Elysées 2012

De la question morale

Ce que les récents sondages disent à propos de DSK mérite d'être souligné. Certes, le gavage médiatique produit lassitude et écoeurement ; l'essentiel n'est pourtant pas là. Certes, le suicide politique de celui qui était promis aux plus hautes destinées aura eu de quoi fasciner et fantasmer : quand la tragédie copule avec rumeurs et conspirations, les feuilles de choux se repaissent allègrement. Mais la lassitude du lectorat et de l'électorat est plus profonde que cela.

Apreté du combat : Internet, presse et rumeurs

On lui a tellement promis une campagne dure, où tous les coups seraient permis que ces affaires de moeurs ne pouvaient pas ne pas en paraître les prolégomènes. Ce n'est certainement pas un hasard si la première réaction de Fillon (1), juste après l'arrestation de DSK en affirmant que le PS peut ravaler ses leçons de morales. Inutile de dire que les récentes rumeurs sur M Aubry concernant à la fois son supposé alcoolisme et son conjoint ne purent que conforter la crainte d'une campagne ras des pâquerettes. On est tellement loin désormais d'une presse qui, dès 81, connut l'existence de Mazarine mais la tut au nom du respect de la vie privée.
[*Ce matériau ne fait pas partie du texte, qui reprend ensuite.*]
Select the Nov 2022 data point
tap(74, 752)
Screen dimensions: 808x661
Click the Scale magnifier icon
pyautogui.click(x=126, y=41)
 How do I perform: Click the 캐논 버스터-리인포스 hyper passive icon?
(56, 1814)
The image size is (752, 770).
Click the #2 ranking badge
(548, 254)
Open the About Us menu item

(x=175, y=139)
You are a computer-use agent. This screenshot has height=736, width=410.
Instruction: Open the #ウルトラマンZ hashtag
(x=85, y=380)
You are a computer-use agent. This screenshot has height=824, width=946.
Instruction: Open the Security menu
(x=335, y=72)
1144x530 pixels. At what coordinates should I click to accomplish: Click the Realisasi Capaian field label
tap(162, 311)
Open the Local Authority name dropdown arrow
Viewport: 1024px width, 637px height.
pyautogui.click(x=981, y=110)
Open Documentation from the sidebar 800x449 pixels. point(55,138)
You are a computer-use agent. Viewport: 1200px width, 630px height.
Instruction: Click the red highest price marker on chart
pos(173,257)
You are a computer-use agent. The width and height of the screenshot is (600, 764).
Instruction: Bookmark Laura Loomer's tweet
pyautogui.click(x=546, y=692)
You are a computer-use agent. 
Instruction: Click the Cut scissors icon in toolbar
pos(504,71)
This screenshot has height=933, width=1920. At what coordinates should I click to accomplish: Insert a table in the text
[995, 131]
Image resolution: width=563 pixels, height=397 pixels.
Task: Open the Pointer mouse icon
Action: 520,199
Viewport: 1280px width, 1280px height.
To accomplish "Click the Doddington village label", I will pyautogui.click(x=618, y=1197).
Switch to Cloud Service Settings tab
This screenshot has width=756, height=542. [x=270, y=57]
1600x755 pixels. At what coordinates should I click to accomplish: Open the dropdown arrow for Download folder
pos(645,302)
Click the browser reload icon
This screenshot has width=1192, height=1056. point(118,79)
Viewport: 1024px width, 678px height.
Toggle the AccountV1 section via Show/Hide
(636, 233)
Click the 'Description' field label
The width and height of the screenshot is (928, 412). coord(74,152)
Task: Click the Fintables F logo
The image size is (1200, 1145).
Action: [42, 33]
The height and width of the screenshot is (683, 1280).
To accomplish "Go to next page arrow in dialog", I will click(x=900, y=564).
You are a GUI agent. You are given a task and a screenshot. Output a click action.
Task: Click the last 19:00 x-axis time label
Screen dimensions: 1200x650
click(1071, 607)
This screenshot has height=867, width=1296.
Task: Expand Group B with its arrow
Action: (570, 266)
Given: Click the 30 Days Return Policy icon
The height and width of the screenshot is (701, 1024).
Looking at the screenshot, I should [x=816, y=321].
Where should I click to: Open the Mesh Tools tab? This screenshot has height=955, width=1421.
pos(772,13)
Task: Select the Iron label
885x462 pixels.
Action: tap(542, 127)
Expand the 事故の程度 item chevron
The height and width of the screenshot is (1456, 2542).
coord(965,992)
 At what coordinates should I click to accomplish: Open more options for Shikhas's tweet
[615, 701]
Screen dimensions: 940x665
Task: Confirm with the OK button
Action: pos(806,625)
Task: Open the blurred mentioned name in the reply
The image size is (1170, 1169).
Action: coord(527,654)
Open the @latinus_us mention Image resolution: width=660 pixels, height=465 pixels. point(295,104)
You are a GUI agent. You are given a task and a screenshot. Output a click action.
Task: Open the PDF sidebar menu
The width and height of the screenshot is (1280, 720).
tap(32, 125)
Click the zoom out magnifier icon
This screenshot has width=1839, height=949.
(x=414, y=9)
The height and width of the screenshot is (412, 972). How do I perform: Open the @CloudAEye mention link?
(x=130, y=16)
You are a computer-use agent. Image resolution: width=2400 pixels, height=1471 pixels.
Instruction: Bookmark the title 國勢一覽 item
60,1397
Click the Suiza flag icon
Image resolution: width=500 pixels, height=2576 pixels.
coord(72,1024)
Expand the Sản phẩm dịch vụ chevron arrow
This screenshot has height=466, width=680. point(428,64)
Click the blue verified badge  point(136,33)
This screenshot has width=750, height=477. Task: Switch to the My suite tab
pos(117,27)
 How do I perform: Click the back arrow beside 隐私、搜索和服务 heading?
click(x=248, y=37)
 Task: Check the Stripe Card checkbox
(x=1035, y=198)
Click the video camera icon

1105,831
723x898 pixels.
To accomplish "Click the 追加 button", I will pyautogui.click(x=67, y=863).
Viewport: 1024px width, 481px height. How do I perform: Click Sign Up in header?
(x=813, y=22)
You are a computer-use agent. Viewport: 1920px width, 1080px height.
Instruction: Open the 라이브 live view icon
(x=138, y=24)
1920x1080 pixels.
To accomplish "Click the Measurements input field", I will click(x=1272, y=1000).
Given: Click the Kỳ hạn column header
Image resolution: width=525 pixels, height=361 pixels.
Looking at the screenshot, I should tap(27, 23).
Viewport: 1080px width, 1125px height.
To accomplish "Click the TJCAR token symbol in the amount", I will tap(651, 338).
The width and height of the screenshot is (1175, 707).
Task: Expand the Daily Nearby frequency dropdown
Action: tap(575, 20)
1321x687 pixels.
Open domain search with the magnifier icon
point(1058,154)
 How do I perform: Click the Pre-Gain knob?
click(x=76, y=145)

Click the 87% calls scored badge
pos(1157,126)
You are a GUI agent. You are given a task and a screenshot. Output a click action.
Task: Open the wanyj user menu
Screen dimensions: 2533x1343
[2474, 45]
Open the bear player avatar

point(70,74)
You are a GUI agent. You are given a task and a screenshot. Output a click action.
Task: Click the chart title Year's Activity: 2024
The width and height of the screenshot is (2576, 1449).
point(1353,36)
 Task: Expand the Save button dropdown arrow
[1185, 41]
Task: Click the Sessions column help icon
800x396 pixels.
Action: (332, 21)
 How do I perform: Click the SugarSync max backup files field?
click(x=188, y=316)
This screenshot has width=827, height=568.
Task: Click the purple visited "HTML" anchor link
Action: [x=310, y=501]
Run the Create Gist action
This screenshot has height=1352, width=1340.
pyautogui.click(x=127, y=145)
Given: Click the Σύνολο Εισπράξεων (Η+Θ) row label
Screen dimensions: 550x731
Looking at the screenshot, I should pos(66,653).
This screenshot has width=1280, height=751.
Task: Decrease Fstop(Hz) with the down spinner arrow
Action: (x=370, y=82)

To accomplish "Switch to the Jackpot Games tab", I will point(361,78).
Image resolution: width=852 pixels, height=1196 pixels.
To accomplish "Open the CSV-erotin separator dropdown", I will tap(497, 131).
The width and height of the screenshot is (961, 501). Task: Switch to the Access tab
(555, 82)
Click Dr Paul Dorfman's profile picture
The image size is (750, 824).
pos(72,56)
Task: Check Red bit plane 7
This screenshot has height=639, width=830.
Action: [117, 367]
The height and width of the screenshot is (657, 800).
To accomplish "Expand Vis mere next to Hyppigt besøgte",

Prix à payer des techniques modernes ? Sans doute. Si la campagne de 2007 * avait vu les débuts de l'irruption d'Internet dans le déroulé des événements, où d'ailleurs S Royal aura été plutôt en pointe, mais Sarkozy pas vraiment à la traîne, force est de constater que l'exemple d'Obama aidant, on assistera sans doute à la première véritable campagne Internet en France. Or, Internet c'est aussi cet espace virtuel où tout circule si vite, informations comme rumeurs, où tout est aussi vite affirmé que réfuté, que les risques sont évidents de campagnes rugueuses. B Thieulin n'a pas tort en affirmant que l'Internet accéllère les rumeurs mais permet aussi de les combattre (2). Sans doute ce qui autrefois n'aurait pas dépassé la porte du bistrot du coin bénéficie-t-il aujourd'hui d'une caisse de résonnance incroyable. C'est d'ailleurs tout le problème de la presse. Elle dont l'avenir n'est plus assuré, qui se voit concurrencée à la fois par la presse gratuite et par Internet, devrait, mais en partie commence à le faire, s'interroger sur son rôle. Le péché mignon de la presse française fut, depuis toujours, de savamment mais aussi dangereusement, entremêler faits et opinions ; le fait brut circule désormais très vite. Il faut attendre de la presse qu'elle fasse son travail de vérification au prix d'une investigation sérieuse au lieu de se contenter, comme trop souvent, de la relayer sans trop de prudence. A elle aussi de prendre du recul, de prendre le temps de l'analyse et de la mise en perspective. Il m'arrive parfois de penser que la division du travail est déjà entamée : à la presse gratuite et à Internet, le fait brut ; à la presse écrite, l'investigation et l'analyse. (3) En même temps ne pas jeter l'enfant avec l'eau sale du bain : Internet est aussi l'opportunité de débats directs, citoyens. Le fera-t-il ? Le pourra-t-il ?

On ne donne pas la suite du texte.